+++ Extract +++
APPLICATION IN TERMS OF SECTION 19 OF THE LIQUOR ACT, 1989: THE REEDS TOPS AT SPAR, PRETORIA


The above-mentioned application refers.


The Liquor Store Licence will be issued upon receipt of the following within 12 months:


1.Designated police officer’s inspection report.

2.Proof of Wine Demarcation.”


10. It is common cause that on 8 August 2006 the first respondent applied for extension of the provisional authority for a further 12 month period in terms of section 33(2)(b). The application was lodged two months prior to the expiry of the 12 months stipulated in the original conditional approval.


11. Unfortunately, the initial 12 month period was not extended prior to 30 October 2006 and the chairperson, acting under the provisions of section 33(2)(b), granted the extension only on 20 November 2006, a few weeks after the original 12 month period had expired. Thereafter, on 22 January 2007, the liquor licence was issued by the second respondent to the first respondent.


12. The applicant submits that the second respondent lacked jurisdiction to issue the liquor licence on 22 January 2007 because the original application was deemed not to have been granted at the expiration of the original period of the conditional authority. Section 33(5) provides that if the licence is not issued before the expiration of the period determined under section 33(1) as extended under section 33(2), the notice concerned shall lapse and the application for the licence shall be deemed not to have been granted. In short, the applicant submits that when the second respondent decided to issue the licence on 22 January 2007 there was no valid application before it in terms of section 19 since the original section 19 application was deemed not to have been granted by virtue of the operation of the provisions of section 33(5). The first respondent counters that in terms of section 33(2) an applicant for a liquor licence who has been granted a conditional authority under section 33(1) may apply to have the period extended and the chairperson is entitled and authorised by the section to extend the period “at any time after the issuing of such a notice”. Counsel submitted that the word “any” is of wide import and of unqualified generality.
+++ Data +++
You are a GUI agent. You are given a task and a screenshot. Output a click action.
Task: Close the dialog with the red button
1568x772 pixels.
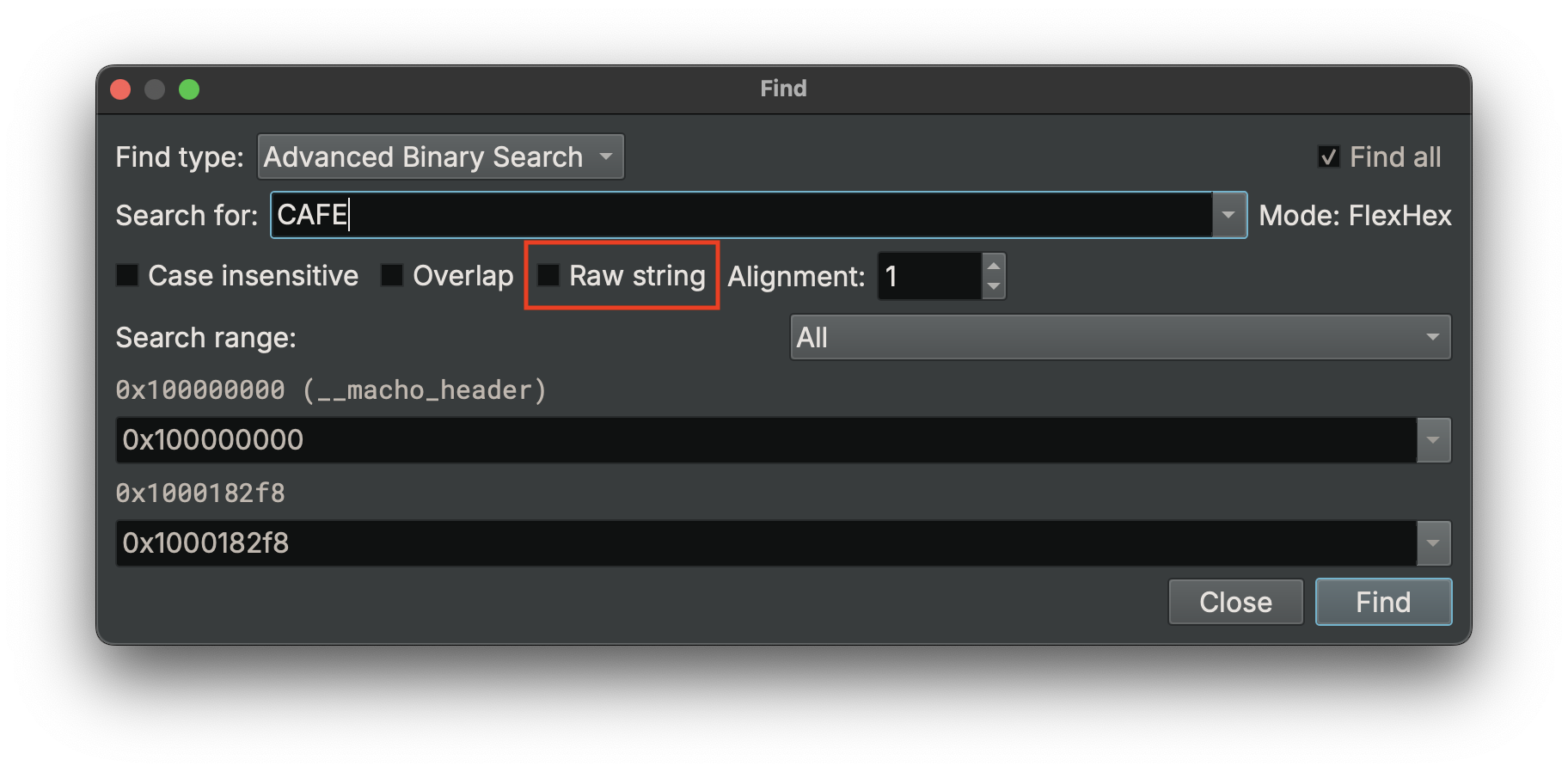(120, 89)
+++
◆ What this task involves: In the liquor licence excerpt, on what date did the chairperson grant the extension of the 12 month period? The lines come from a source unrelated to the liquor licence excerpt.

◆ Answer to the task: 20 November 2006.